* [Aim]: Summarize the custodian liability text in three sentences.

* [Text shown]:
The Custodian shall have no liability in respect of any loss,
damage or expense suffered by the Customer, insofar as such loss,
damage or expense arises from the performance of the Custodian's
duties hereunder by reason of the Custodian's reliance upon
records that were maintained for the Customer by entities other
than the Custodian prior to the Custodian's employment under this
Agreement.
The Customer hereby agrees to hold the Custodian harmless
from any liability or loss resulting from any taxes or other
governmental charges, and any expense related thereto, which may
be imposed, or assessed with respect to any Property in the
Account and also agrees to hold the Custodian, its Subcustodians,
and their respective nominees harmless from any liability as a
record holder of Property in
the Account.
The provisions of this Section shall survive termination of
this Agreement.

* [Information provided]:

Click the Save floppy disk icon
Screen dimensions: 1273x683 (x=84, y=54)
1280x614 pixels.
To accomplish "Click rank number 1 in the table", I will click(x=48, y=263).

* [Task output]: The Custodian is not liable for any loss, damage or expense the Customer suffers when it arises from the Custodian's reliance on records that other entities kept for the Customer before the Custodian's employment under the Agreement. The Customer agrees to hold the Custodian harmless from liability or loss caused by taxes or other governmental charges, and related expenses, imposed on Property in the Account, and to hold the Custodian, its Subcustodians and their nominees harmless from liability as record holder of that Property. These provisions survive termination of the Agreement.